> **What you need to do**: Convert the entries into a two-column CSV with the headers instruction and response, one row per entry, putting each entry's text and its answer in a single quoted field each and replacing line breaks with spaces. Begin at the line that has "The width and height of the screenshot is (1440, 960)." and stop after the line that has "coordinates (72, 187).".

┌──

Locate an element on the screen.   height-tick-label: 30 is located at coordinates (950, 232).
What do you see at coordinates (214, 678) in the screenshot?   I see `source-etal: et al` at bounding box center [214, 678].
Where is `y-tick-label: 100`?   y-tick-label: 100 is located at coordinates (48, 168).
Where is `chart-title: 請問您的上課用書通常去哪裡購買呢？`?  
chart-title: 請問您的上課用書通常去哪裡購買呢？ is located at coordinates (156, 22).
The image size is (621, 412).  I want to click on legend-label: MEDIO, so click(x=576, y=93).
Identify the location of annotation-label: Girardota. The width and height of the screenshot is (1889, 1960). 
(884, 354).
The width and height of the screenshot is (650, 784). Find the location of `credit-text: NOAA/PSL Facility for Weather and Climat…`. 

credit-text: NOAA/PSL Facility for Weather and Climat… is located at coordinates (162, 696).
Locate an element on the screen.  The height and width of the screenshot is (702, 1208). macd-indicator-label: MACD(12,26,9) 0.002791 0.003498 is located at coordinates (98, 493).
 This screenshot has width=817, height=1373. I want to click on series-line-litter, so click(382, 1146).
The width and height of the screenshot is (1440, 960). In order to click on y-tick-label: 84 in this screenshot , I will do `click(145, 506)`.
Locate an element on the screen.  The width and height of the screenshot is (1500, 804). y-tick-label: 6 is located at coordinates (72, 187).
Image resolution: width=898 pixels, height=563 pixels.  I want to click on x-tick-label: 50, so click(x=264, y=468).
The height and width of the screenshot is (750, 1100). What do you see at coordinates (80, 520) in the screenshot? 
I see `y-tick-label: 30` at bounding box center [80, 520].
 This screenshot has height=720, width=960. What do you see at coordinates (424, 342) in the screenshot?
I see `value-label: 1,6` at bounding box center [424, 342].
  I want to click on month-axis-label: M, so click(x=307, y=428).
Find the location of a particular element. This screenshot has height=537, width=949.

└──

> **Output for this exercise**:
instruction,response
"The width and height of the screenshot is (1440, 960). In order to click on y-tick-label: 84 in this screenshot",", I will do `click(145, 506)`."
"Locate an element on the screen.","The width and height of the screenshot is (1500, 804). y-tick-label: 6 is located at coordinates (72, 187)."